# openldap 2.4 slapd segfault



## yourlord (May 11, 2011)

I just set up an ldap server in a jail and have run into a snag. I'm mainly using ldap for authorization services. I'm running a roughly ywo month old installation of FreeBSD 8.2.

I installed the openldap24-server port and configured a few test accounts in the directory. I configured another jail to use pam_ldap and nss_ldap to authenticate telnet sessions against the directory. I found out rather quickly that each time I try to authenticate against the directory it crashes with a SIGSEGV.

In order to rule out the client jail, I configured a Linux machine to authenticate console logins against the directory, and the server crashes just the same when queried by the Linux machine.

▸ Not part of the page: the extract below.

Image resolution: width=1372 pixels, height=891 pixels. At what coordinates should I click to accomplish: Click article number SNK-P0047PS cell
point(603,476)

The directory does authenticate sessions though. The Linux machine is able to authenticate against the directory just fine, but slapd seg faults during many of the transactions. It faults much more often when the client is the FreeBSD jail, but even when the Linux machine is the client the server won't last 10 sessions before crashing.

I can run ldapsearch and get results, but the server also randomly seg fault on searches. There is no indication in any logs of the cause. I've run the debug level up to 9 and it always fails at the same place.

The following is the end of a session where I used id to query the directory for a user account a few times. The last one is when the server crashes, returning no name for the groups.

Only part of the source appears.